François a donc rencontré Marguerite, une si jolie fille - uno tant poulido fiho - or, Marguerite a quelque peu le visage grêlé, mais notre amoureux ne le voit pas... La veille du mariage pour
épouser sa promise à Bargemon, il prend la route à pied, car il ne possède ni cheval ni jardinière. Il marche allégrement, portant son baluchon au bout d'une canne posée l'épaule. Sans doute, son
habit de noces. Au défilé du Pont de la Clue, entre Figanières et Callas, trois hommes cachés sous le pont surgissent brusquement, entourent le voyageur solitaire et le chef l'interpelle :
- Mounte vous allez comme ça ? (Où allez-vous comme ça ?)
Cinquante ans plus tard, devenu l'oncle François, le vieil homme évoquait la scène avec une juvénile ardeur :
- Ièu, que l'amour me pourtavo, agueri pas poù et respondigueri : A mis afaire ! (Moi que l'amour portait, je n'eus pas peur et je répondis : à mes affaires !).
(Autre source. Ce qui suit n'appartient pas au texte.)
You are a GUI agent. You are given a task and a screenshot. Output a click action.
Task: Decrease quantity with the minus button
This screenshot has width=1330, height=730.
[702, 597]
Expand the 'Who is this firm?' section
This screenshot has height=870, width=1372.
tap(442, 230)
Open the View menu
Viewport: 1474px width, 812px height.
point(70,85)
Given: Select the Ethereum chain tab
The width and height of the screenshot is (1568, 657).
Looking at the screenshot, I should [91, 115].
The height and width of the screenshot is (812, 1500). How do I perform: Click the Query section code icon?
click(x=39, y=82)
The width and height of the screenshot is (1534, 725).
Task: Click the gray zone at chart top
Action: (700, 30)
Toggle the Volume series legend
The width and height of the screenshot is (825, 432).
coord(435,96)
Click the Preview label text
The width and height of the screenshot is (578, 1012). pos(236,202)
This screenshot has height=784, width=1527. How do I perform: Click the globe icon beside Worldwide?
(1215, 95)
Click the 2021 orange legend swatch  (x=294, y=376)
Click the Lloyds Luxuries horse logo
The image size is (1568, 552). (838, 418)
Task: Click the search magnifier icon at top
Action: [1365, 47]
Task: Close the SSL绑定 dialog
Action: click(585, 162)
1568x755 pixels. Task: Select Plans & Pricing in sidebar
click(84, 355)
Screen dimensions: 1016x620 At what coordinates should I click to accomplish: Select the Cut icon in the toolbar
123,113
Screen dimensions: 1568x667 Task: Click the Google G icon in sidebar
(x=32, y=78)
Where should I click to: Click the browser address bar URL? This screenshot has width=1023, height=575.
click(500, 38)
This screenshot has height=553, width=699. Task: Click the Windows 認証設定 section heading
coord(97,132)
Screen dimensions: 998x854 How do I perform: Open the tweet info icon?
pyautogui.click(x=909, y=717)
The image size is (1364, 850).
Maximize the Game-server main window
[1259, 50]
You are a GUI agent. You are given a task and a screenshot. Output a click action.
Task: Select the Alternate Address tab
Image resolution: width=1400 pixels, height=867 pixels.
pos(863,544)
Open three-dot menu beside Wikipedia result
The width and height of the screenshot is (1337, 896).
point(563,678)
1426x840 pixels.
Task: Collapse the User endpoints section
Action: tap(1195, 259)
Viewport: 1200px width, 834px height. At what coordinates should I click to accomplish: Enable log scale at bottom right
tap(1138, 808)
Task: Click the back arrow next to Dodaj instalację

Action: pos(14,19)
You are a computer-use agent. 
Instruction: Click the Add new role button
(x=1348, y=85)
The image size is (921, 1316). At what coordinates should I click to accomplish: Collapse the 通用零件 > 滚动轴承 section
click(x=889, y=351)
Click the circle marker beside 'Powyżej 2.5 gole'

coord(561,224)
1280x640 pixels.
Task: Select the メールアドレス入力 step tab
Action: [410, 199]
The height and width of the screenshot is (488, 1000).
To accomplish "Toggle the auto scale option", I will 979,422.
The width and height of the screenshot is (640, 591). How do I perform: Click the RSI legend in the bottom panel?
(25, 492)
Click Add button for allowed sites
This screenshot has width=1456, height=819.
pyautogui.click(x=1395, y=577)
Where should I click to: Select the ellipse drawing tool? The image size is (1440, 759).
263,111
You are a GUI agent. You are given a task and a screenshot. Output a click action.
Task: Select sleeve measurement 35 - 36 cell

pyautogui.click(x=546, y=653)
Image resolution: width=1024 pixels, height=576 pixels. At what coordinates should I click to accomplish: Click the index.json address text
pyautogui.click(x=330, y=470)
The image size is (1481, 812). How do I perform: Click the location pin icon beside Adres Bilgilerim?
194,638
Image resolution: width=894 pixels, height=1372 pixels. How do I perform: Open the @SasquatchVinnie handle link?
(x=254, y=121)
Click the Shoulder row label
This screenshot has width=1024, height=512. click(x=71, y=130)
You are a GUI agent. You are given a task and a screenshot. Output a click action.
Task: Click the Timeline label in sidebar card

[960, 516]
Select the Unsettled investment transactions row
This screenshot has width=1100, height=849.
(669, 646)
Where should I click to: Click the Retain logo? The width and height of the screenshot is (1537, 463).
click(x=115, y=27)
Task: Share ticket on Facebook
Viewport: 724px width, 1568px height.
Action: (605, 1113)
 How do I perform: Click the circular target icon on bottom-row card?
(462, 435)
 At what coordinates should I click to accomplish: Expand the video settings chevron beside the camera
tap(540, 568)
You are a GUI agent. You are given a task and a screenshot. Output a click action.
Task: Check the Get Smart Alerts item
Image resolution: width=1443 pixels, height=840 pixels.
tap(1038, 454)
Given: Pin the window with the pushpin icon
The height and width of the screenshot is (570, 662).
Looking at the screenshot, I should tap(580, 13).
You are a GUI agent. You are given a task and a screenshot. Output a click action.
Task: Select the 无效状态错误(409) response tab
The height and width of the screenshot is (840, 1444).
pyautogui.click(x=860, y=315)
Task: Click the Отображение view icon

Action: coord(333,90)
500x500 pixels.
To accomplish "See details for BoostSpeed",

Et il était fier d'ajouter que les trois hommes, interdits par son assurance le laissèrent passer sans le détrousser.
Deux jours plus tard, François emmena Marguerite à Trans et par la suite, elle n'est sans doute jamais retournée à son Bargemon natal".
Nadine : François Bertrand a épousé Marguerite Villeneuve le 8 janvier 1866 à Bargemon.